例えばドイツに本社を置くエンタープライズ系ソフトウェア企業のSAPは、サッカーのドイツ代表や複数のクラブチーム(FCバイエルン・ミュンヘンやホッケンハイム等)に対し、アナリティクス用のソリューションを提供しているが、選手ごとに見てほしい試合映像を小分けに編集し、マッサージルームやリラックスルームに置いた複数のタッチスクリーンでの閲覧を促している。あるいは、戦術のタクティカルボードや解析した映像を、コミュニケーションツールを使って個人やグループ単位宛に送ることで、戦術的なメッセージを端的に、明確に伝える工夫を凝らしている。

これらのソリューションの肝は、選手に対し、いかにわかりやすくスカウティング/アナリティクスの意図を伝えるか、というコミュニケーションにおけるデザイン設計にあり、データは、あくまでその裏付けとして存在しているに過ぎないのだという。

「2014 FIFAワールドカップ ブラジル」の際、ドイツ代表に対してSAPが提供した「Match Insights」の様子。

ちなみにSAPは、デザインシンキングを企業文化として取り入れているが、そのデザインシンキングの殿堂とも言われるスタンフォード大学のd.schoolを生むきっかけを作ったのが(多額の寄付をした一人が)、SAPの創業者の一人Hasso Plattnerだったことは意外と知られていないのではないだろうか。

データを統合し、蓄積するメリット

さて、ここまでサッカーにまつわるアナリティクスの一端を記してきたが、アナリティクスをいち早く取り入れることで“進化”したスポーツとして、バレーボール、テニス、バスケットボール、ラグビー、セーリング、バドミントン、卓球などの名を挙げる必要があるだろう。そして、忘れてはいけないのが野球だ。『マネー・ボール』で知られる、オークランド・アスレチックスのビリー・ビーンGMが取り入れたセイバーメトリクスの手法や、かつて野村克也氏が提唱した「ID野球」(懐かしい……)が一時代を築いたことに、異論を挟む余地はない。

競技を超えて共通しているのは、スポーツアナリティクスには、データを統合するメリットと、データを蓄積するメリットがあるということだ。

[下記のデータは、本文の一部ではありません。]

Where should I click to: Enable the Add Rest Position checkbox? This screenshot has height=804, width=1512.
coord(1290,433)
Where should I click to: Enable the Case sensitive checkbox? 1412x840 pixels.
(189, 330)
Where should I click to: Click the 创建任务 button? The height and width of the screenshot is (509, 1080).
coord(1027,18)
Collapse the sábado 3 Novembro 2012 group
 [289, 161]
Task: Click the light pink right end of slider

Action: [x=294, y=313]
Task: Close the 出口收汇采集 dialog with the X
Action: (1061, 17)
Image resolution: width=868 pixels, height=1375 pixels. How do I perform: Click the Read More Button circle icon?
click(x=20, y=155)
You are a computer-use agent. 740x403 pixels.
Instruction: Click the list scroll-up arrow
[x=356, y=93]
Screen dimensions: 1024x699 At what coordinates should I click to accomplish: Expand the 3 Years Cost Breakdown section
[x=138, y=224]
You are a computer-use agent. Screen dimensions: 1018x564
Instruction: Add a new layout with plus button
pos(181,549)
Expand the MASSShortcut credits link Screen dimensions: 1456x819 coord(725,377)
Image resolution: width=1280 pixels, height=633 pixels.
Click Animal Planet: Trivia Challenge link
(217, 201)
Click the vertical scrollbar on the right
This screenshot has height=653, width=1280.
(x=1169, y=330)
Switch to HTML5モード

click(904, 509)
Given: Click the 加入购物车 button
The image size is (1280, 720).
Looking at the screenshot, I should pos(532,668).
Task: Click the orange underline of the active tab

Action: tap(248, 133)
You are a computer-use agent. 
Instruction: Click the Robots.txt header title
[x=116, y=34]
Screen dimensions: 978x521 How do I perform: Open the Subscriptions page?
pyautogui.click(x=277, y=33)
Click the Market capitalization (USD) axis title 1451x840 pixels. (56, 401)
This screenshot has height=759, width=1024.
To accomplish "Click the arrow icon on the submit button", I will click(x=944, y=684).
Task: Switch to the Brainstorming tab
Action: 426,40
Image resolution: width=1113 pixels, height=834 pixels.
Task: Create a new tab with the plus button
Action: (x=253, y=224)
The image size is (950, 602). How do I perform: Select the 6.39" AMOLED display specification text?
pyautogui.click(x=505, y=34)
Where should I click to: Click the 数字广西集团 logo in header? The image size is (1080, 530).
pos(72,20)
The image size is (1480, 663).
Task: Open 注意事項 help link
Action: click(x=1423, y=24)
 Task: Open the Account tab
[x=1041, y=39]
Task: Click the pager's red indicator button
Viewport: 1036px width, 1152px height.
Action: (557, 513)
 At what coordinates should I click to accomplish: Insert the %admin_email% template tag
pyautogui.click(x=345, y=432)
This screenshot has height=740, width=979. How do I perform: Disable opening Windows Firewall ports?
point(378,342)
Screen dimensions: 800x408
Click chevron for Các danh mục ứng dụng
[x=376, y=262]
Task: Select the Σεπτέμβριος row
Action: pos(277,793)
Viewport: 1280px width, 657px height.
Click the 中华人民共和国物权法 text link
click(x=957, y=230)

例えば、いままで分断されていた練習と試合と怪我のデータを統合することで、何かしらの相関関係が見えてくることがあるはずだ。あるいは、育成年代からのデータを長期的に保有することで、選手育成と収支のバランスが浮かび上がってくることもあるだろう。

試合を観戦/視聴する側にしてみれば、リアルタイムのデータに裏付けされた補助線が引かれることで、(感情論や絶叫では決して伝わらない)そのスポーツの本質やエンターテインメント性に、より深く触れられるような体験が待っているのかもしれない。

あるいは、今後アナリティクスのエンジンとしてAIが力を発揮してくれば、新たなビジネスチャンスを見つける人も出てくるだろう。

今年から「スポーツにおけるゴールデンイヤーズ」がスタートするらしい。それは取りも直さず、スポーツアナリティクスのゴールデンイヤーズが幕を開けることでもある。この分野の動向に目を向けていると、案外おもしろいことが待っているかもしれない。